→ **How to complete this task**: Using the records below, repeat exactly the lines from the one holding "266 12 12 12 (195, 1178)" through the one holding "Cookies Policy (65, 1614)", both ends included, and no others.

= Beginning of Section =

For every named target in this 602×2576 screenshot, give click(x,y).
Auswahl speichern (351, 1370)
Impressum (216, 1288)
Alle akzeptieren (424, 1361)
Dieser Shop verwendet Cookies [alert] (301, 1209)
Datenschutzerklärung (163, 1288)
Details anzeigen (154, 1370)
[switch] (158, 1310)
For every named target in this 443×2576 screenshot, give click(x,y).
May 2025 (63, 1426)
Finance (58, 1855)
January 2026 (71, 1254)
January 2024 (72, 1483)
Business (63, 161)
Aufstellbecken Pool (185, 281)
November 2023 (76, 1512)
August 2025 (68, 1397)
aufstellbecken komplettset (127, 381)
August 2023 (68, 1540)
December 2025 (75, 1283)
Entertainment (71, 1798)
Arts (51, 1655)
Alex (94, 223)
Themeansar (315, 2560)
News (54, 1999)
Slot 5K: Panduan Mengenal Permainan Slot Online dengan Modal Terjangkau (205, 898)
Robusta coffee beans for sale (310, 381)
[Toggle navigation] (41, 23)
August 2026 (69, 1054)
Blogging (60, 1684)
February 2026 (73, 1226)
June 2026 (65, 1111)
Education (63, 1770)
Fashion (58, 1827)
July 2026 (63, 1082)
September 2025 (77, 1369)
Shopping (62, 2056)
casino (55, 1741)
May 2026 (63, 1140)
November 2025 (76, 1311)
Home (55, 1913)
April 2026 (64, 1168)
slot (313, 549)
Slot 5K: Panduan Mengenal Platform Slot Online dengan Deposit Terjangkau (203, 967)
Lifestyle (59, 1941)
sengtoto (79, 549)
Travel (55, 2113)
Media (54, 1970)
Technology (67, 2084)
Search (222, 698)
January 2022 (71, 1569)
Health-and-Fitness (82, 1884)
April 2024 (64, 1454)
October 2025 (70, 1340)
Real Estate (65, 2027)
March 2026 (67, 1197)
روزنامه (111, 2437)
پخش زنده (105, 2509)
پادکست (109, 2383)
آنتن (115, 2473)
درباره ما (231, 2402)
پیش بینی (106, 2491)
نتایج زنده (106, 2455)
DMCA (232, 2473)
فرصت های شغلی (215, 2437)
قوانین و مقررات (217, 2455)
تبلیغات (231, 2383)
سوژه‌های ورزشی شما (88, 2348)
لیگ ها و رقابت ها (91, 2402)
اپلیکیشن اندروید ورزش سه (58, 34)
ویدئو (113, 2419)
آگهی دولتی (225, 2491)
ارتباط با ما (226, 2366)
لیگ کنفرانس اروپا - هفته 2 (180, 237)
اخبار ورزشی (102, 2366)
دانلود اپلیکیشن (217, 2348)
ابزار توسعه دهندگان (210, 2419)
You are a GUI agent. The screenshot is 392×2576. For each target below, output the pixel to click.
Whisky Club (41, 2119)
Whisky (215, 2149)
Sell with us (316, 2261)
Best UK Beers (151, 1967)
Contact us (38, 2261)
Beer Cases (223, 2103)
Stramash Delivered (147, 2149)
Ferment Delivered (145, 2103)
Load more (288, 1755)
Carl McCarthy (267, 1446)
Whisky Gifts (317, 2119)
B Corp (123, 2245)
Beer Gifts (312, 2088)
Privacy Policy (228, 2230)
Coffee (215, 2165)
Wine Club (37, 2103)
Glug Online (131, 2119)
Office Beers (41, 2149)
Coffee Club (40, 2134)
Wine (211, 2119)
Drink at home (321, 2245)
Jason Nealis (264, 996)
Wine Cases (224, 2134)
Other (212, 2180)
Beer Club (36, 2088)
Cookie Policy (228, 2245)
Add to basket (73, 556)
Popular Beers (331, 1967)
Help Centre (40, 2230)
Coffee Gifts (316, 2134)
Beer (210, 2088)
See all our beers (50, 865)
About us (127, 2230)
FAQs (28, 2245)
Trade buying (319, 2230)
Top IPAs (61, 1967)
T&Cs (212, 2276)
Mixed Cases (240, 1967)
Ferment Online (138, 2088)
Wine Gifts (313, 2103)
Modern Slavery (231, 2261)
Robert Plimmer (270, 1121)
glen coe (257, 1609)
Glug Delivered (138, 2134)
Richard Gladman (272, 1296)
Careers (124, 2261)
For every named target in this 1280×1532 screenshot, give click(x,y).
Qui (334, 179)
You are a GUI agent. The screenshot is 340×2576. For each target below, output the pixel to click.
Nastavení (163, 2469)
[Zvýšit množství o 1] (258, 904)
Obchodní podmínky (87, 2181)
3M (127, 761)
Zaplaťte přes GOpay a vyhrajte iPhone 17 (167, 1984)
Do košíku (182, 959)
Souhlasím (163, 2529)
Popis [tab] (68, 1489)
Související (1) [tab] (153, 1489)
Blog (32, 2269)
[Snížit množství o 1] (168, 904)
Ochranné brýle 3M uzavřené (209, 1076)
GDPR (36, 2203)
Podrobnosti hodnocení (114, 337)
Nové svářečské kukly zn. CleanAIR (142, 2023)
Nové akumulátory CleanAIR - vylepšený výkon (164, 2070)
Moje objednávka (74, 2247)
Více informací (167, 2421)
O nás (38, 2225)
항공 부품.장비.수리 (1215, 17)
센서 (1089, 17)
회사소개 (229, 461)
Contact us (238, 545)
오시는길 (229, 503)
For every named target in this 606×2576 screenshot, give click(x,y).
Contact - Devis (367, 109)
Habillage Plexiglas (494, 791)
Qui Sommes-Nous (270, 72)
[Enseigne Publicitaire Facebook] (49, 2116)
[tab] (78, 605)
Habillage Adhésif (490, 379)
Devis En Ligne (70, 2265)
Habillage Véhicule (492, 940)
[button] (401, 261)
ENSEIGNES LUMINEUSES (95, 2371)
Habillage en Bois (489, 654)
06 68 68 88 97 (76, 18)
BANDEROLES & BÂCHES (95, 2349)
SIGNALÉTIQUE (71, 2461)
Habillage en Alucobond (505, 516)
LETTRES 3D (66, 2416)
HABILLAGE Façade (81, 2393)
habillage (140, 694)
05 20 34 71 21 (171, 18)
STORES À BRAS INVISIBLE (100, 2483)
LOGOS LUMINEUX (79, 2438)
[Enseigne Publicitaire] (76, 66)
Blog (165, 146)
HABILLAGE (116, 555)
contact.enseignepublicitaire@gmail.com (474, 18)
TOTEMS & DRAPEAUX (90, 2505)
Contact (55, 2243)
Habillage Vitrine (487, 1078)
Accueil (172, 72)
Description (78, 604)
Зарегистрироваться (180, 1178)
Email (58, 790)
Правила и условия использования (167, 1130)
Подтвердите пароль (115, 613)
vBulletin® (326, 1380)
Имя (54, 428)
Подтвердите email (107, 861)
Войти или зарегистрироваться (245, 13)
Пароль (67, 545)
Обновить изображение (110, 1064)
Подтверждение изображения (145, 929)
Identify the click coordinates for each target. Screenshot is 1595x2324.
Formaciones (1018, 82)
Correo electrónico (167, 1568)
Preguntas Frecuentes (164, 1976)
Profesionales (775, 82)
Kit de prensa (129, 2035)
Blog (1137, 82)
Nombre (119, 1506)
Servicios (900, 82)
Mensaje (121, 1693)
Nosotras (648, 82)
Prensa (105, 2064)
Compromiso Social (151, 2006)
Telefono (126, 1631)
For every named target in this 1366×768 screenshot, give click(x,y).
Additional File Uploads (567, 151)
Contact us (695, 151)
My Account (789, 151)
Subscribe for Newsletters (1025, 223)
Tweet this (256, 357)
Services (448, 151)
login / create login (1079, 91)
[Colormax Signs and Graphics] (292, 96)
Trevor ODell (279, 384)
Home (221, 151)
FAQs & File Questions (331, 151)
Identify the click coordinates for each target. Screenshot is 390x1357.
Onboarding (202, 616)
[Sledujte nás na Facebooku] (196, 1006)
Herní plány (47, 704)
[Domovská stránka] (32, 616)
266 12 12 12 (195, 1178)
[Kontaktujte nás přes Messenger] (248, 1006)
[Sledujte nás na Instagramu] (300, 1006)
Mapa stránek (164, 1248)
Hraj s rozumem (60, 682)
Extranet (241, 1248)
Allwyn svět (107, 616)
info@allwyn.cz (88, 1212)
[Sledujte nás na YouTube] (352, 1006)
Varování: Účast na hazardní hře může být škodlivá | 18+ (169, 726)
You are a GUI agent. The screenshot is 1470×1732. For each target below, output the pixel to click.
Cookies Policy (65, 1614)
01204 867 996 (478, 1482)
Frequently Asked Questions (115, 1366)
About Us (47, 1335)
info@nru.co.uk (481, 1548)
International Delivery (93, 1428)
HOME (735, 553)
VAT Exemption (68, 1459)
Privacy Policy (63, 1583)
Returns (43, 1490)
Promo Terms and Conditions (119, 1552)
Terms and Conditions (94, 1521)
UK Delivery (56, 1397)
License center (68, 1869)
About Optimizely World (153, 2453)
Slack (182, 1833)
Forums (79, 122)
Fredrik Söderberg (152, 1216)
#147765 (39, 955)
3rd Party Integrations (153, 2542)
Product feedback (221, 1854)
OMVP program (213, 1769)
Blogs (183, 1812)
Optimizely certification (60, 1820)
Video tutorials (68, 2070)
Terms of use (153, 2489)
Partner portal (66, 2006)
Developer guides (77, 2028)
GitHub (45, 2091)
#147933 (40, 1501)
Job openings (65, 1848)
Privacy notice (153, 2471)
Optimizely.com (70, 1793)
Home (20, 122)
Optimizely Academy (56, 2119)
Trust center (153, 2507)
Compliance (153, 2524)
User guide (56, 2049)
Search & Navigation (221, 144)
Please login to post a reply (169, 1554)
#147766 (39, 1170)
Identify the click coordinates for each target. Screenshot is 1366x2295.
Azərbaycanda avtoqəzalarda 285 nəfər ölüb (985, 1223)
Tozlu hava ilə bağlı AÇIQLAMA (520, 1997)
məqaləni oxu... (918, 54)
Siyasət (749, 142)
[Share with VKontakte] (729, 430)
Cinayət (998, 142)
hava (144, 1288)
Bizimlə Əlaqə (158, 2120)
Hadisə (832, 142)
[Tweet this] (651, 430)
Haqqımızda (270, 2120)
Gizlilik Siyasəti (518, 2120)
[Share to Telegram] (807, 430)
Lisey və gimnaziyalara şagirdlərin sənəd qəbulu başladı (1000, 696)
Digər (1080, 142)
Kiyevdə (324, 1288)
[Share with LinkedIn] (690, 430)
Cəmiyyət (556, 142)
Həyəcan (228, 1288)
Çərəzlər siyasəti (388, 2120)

= End of Section =

→ **Result for this exercise**:
266 12 12 12 (195, 1178)
[Kontaktujte nás přes Messenger] (248, 1006)
[Sledujte nás na Instagramu] (300, 1006)
Mapa stránek (164, 1248)
Hraj s rozumem (60, 682)
Extranet (241, 1248)
Allwyn svět (107, 616)
info@allwyn.cz (88, 1212)
[Sledujte nás na YouTube] (352, 1006)
Varování: Účast na hazardní hře může být škodlivá | 18+ (169, 726)
You are a GUI agent. The screenshot is 1470×1732. For each target below, output the pixel to click.
Cookies Policy (65, 1614)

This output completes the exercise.